The statutory purpose of assuring a defendant in a medical malpractice case that a plaintiff had promptly and adequately investigated his or her claim was also satisfied here. Defendant was provided with a copy of the Sheltons’ expert’s report within two weeks after defendant had filed its motion to dismiss. At that point, some eight months after the lawsuit was commenced, some discovery had taken place, but significant amounts of additional discovery occurred after the trial court denied the defendant’s motion to dismiss. Thus, there was little, if *139any, prejudice to the defendant as a result of the procedure employed here.
Finally, even if the trial court should have required the Sheltons to file a certificate of review after it found that there was good cause for their not having done so earlier, such defect in the trial court’s ruling was harmless error. As noted above, the defendant obtained in the Sheltons’ response to the motion to dismiss all the information that it would have obtained pursuant to a certificate of review. At that point, ordering the plaintiffs to file a certificate of review would have been merely a ministerial act that would not have provided any additional information to the defendant.

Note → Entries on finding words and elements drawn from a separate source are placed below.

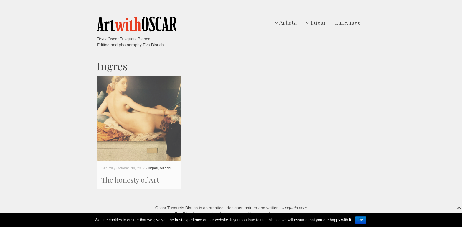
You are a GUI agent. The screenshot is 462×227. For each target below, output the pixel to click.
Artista (286, 22)
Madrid (165, 168)
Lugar (316, 22)
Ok (360, 220)
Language (348, 22)
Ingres (153, 168)
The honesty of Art (130, 179)
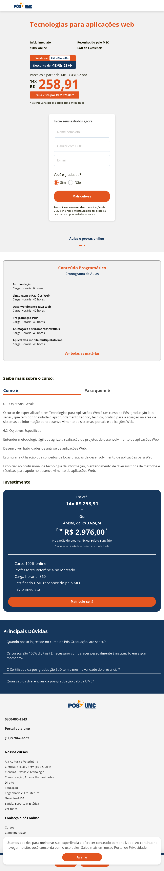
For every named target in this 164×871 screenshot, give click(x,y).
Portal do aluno (17, 728)
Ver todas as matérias (82, 353)
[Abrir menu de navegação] (5, 5)
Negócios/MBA (14, 798)
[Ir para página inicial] (23, 6)
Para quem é (97, 390)
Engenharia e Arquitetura (22, 793)
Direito (9, 782)
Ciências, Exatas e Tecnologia (24, 772)
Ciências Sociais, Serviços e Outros (28, 767)
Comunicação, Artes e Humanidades (29, 777)
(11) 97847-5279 (17, 738)
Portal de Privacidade (130, 847)
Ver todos (11, 809)
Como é (10, 390)
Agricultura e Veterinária (21, 761)
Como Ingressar (15, 833)
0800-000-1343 (16, 719)
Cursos (9, 827)
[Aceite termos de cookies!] (82, 857)
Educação (11, 788)
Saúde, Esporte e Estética (22, 803)
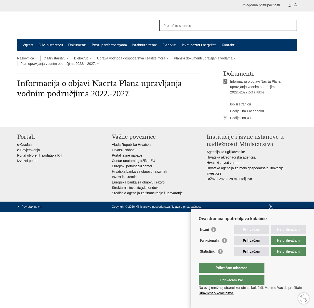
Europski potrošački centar (132, 166)
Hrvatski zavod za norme (225, 163)
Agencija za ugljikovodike (226, 152)
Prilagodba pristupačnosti (260, 5)
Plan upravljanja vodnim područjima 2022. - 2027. (58, 64)
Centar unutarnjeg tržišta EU (133, 161)
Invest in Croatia (124, 177)
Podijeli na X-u (237, 118)
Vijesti (28, 45)
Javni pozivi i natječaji (199, 45)
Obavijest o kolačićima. (216, 293)
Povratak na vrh (32, 206)
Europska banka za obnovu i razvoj (138, 182)
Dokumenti (77, 45)
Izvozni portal (27, 161)
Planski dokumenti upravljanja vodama (203, 58)
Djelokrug (81, 58)
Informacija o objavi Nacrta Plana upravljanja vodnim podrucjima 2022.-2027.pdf (255, 87)
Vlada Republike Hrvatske (131, 145)
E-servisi (169, 45)
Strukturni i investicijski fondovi (135, 188)
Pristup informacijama (109, 45)
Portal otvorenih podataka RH (39, 155)
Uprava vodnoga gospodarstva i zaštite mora (131, 58)
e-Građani (24, 145)
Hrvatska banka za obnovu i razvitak (139, 171)
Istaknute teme (144, 45)
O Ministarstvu (51, 45)
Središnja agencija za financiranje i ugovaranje (147, 193)
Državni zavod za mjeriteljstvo (229, 179)
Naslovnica (25, 58)
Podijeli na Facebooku (243, 111)
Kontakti (229, 45)
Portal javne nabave (127, 155)
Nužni (204, 239)
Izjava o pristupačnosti (186, 206)
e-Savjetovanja (28, 150)
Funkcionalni (210, 250)
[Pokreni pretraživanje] (291, 25)
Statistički (207, 261)
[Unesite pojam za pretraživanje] (223, 26)
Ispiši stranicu (237, 104)
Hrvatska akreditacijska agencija (231, 157)
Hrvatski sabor (123, 150)
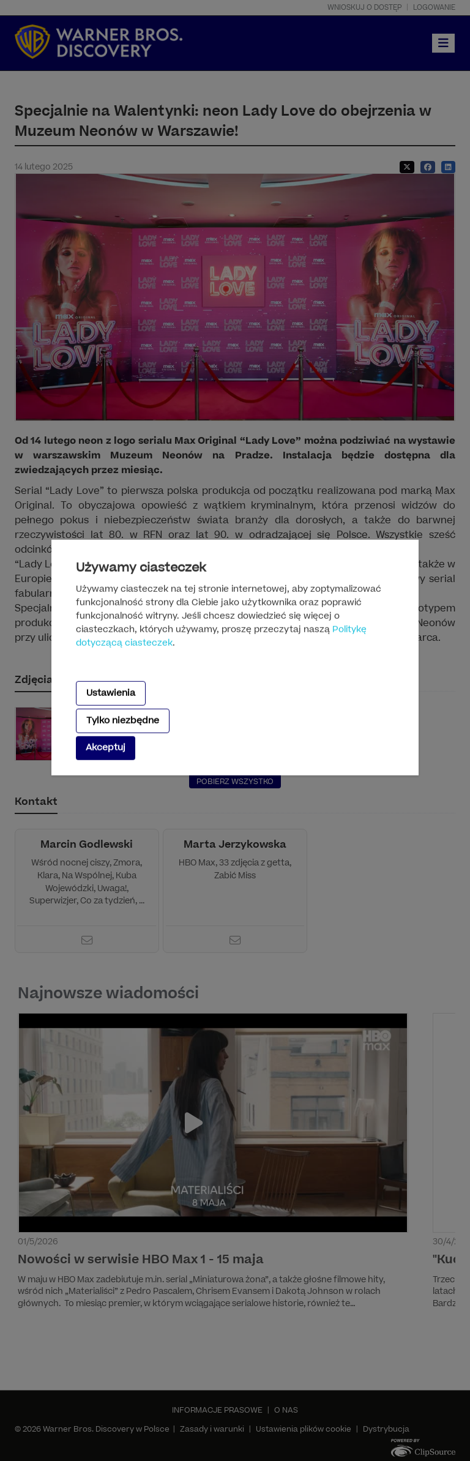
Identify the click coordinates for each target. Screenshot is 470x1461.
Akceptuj (105, 747)
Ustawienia (110, 692)
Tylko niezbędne (122, 720)
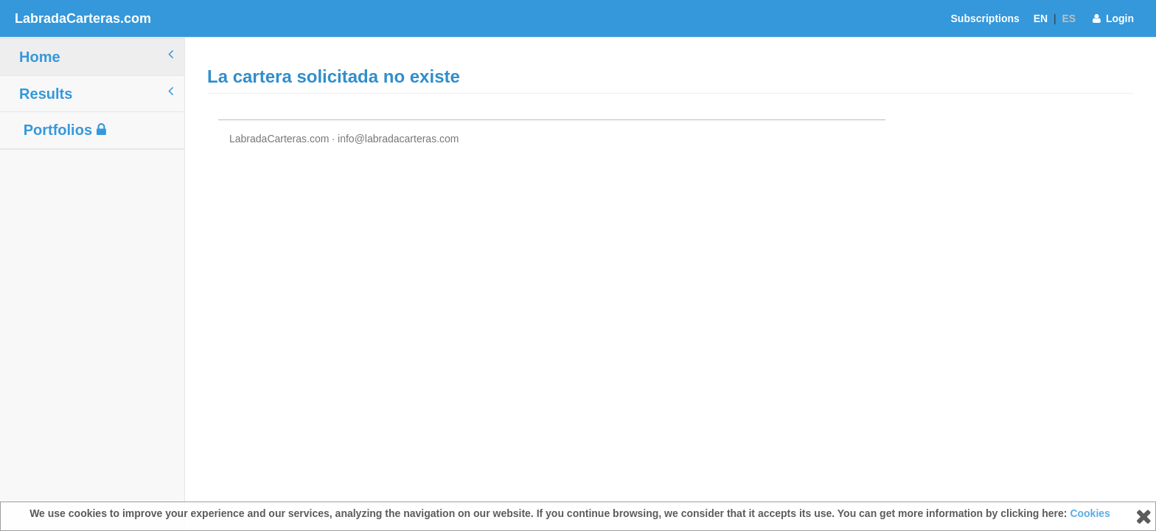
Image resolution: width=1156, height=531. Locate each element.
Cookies (1090, 513)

Thus, because the Sheltons provided information concerning their expert to the defendant promptly after the filing of defendant’s motion to dismiss, I would hold that they substantially complied with the certificate of review statute and I would affirm the jury verdict in their favor.

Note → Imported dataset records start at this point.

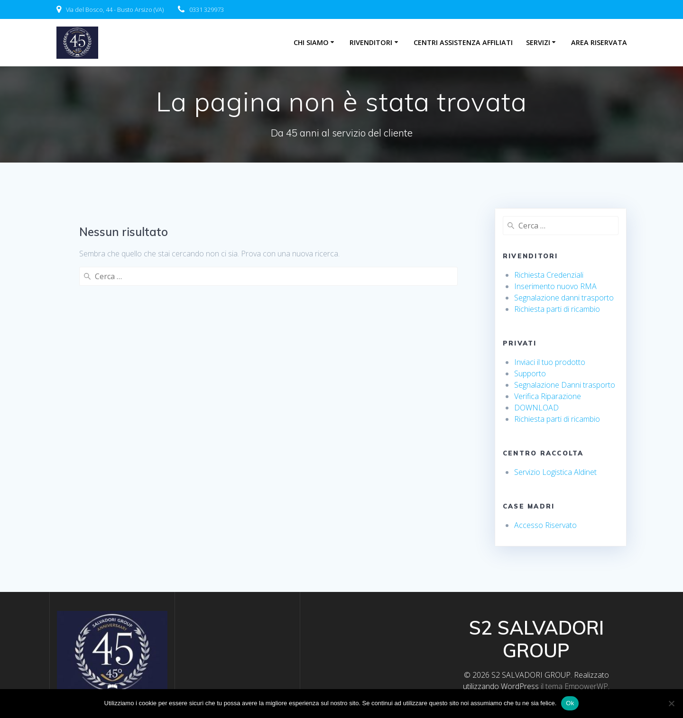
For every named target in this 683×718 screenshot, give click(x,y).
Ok (570, 703)
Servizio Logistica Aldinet (555, 472)
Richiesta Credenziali (548, 275)
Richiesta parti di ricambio (557, 309)
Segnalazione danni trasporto (564, 297)
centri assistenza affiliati (463, 42)
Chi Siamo (311, 42)
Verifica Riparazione (547, 396)
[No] (671, 703)
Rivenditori (371, 42)
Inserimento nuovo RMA (555, 286)
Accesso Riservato (545, 525)
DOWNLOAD (536, 407)
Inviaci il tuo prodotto (549, 362)
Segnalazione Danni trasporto (564, 385)
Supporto (530, 373)
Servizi (538, 42)
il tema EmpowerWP (574, 686)
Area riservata (599, 42)
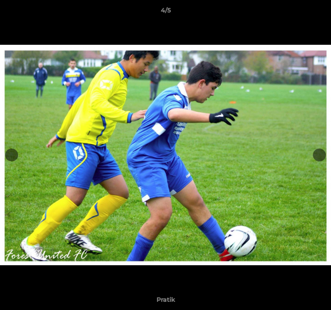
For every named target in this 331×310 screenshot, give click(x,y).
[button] (320, 12)
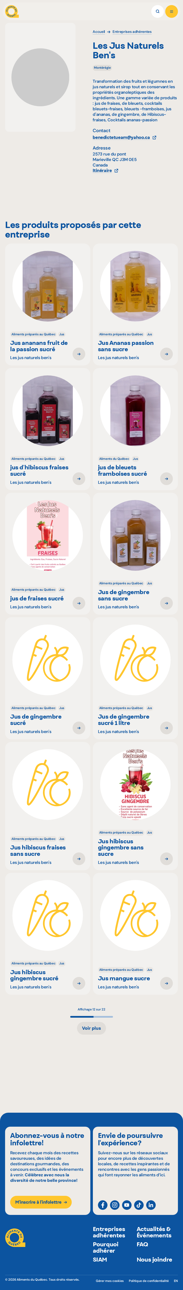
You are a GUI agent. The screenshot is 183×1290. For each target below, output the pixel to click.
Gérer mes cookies (110, 1281)
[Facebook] (102, 1205)
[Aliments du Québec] (12, 11)
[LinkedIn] (151, 1205)
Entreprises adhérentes (109, 1233)
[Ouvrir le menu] (171, 11)
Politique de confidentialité (149, 1281)
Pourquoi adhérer (105, 1248)
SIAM (100, 1260)
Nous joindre (154, 1260)
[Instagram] (115, 1205)
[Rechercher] (157, 11)
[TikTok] (139, 1205)
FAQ (142, 1245)
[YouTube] (127, 1205)
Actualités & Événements (154, 1233)
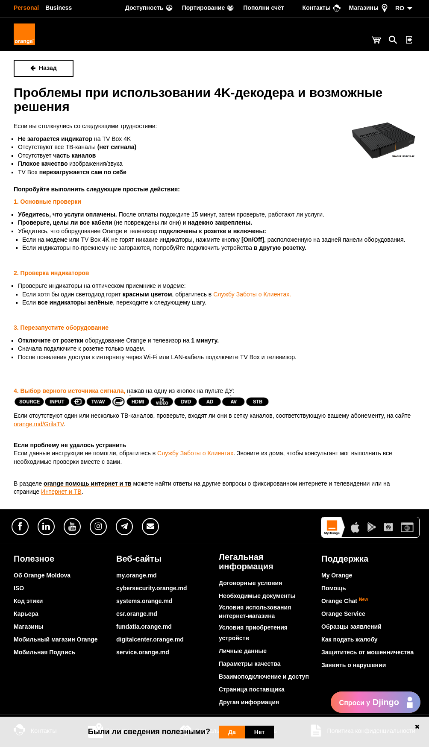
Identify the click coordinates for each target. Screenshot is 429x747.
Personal (26, 7)
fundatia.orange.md (144, 626)
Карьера (26, 613)
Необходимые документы (257, 595)
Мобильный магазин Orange (56, 639)
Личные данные (243, 650)
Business (58, 7)
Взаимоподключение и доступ (264, 676)
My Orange (336, 575)
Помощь (333, 588)
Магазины (28, 626)
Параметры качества (249, 663)
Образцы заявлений (351, 626)
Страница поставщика (252, 689)
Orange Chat (344, 601)
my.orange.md (136, 575)
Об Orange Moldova (42, 575)
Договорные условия (250, 583)
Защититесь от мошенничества (367, 652)
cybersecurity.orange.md (151, 588)
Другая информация (249, 702)
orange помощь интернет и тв (87, 483)
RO (399, 8)
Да (232, 732)
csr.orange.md (136, 613)
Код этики (28, 601)
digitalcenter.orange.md (150, 639)
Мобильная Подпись (44, 652)
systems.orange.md (144, 601)
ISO (19, 588)
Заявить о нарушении (353, 665)
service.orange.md (142, 652)
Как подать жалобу (349, 639)
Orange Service (343, 613)
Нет (259, 732)
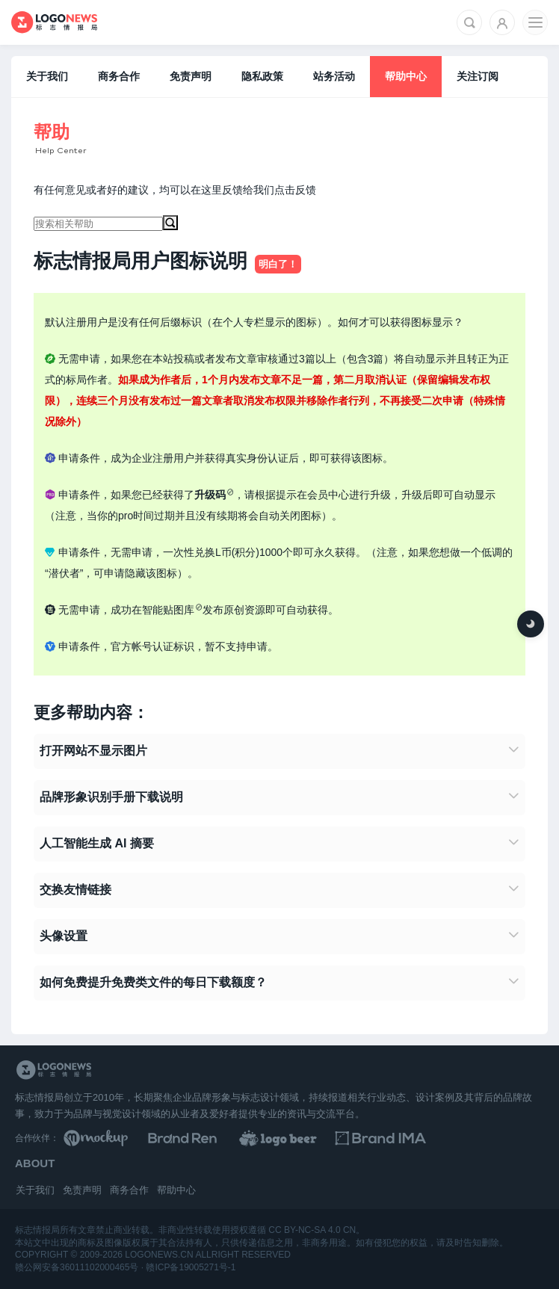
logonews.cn (159, 1254)
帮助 (52, 132)
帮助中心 (406, 76)
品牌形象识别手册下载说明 (111, 797)
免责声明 (190, 76)
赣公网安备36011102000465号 (76, 1267)
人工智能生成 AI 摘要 (97, 843)
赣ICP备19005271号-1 (190, 1267)
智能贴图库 (168, 610)
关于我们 (47, 76)
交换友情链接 (75, 889)
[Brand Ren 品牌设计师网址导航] (244, 1138)
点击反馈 (295, 190)
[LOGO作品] (364, 1138)
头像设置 (63, 936)
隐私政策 (262, 76)
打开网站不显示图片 (93, 750)
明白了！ (278, 264)
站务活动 (334, 76)
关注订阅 (477, 76)
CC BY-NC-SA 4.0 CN (312, 1230)
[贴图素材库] (124, 1138)
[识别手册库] (484, 1138)
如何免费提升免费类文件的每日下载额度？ (153, 982)
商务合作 (119, 76)
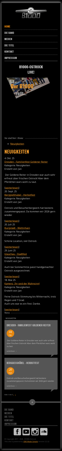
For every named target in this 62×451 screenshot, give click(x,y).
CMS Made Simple (30, 441)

There are two additional reasons for affirming the jury verdict. First, although not addressed by either party on appeal, in Nieto v. State of Colorado, 952 P.2d 834 (Colo.App.1997) (cert. granted, March 23, 1998), another division of this court concluded that § 13-20-602 does not require that a certificate of review be filed in an action against a hospital based upon respondeat superior. Thus, the trial court’s judgment can be affirmed on that basis alone.
Second, the question of whether an expert is necessary is a mixed question of law and fact. See State Board of Medical Examiners v. McCroskey, 880 P.2d 1188 (Colo.1994). This initial determination is within the discretion of the trial court. Therefore, a reviewing court should reverse only if the trial court’s ruling is manifestly arbitrary, unreasonable, or unfaii’. See Hock v. New York Life Insurance Co., 876 P.2d 1242 (Colo.1994).

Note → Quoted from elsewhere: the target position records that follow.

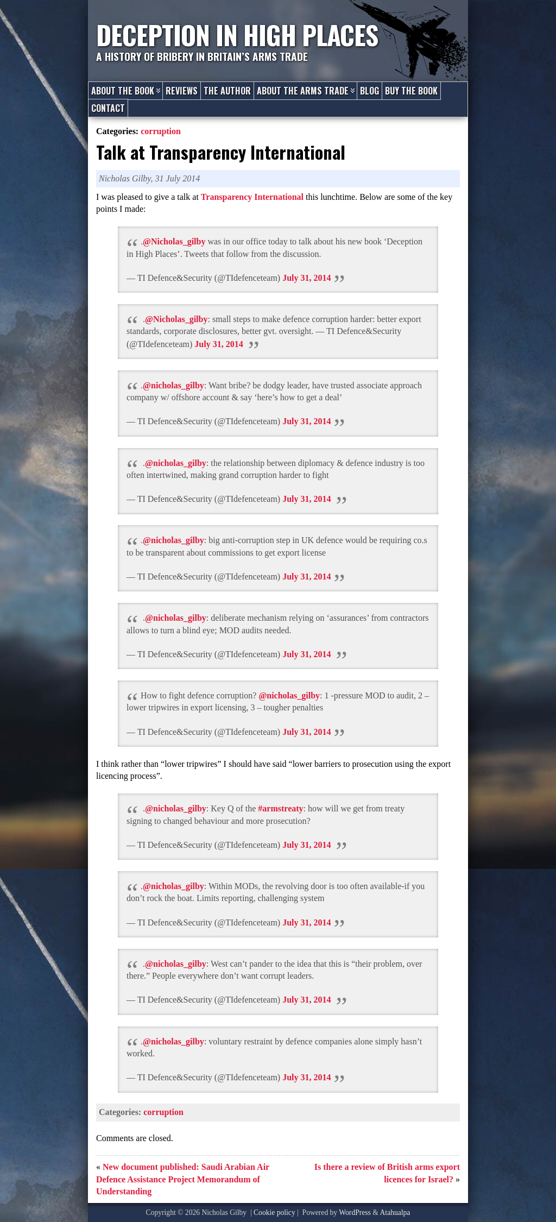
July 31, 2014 (306, 277)
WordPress (355, 1212)
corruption (161, 131)
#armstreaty (280, 808)
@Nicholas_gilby (174, 241)
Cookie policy (274, 1212)
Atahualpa (395, 1212)
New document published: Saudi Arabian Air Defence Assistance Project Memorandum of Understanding (182, 1179)
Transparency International (252, 196)
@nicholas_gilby (173, 385)
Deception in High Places (237, 34)
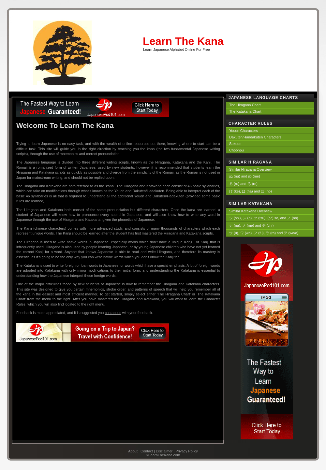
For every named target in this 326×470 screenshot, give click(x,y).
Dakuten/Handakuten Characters (255, 137)
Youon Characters (243, 131)
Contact (147, 451)
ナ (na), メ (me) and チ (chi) (251, 225)
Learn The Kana (183, 41)
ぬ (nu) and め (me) (244, 176)
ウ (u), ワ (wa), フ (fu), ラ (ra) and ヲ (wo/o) (263, 233)
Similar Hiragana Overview (250, 169)
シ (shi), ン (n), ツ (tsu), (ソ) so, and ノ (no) (263, 218)
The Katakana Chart (245, 111)
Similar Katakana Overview (250, 211)
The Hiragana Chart (245, 105)
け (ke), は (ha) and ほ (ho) (250, 191)
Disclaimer (164, 451)
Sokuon (235, 144)
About (133, 451)
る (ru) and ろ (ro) (243, 184)
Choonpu (236, 150)
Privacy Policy (186, 451)
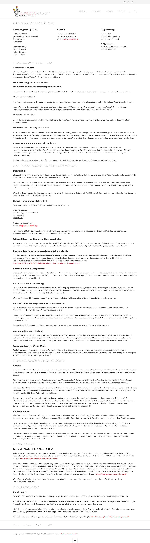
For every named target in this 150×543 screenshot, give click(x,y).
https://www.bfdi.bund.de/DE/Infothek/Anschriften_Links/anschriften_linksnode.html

Notwithstanding the fact that the trial court later concluded that the jury instruction on res ipsa loquitur was inappropriate, the trial court’s initial determination that a certificate of review was not necessary was based upon the information available to the court at that time and, in my view, was not manifestly arbitrary, unreasonable, or unfair.
Finally, I note that the result reached by the majority creates the anomalous effect of dismissing a case that does have merit, when the very purpose of the statute is to dismiss those that lack merit.
Accordingly, I would affirm the judgment of the trial court.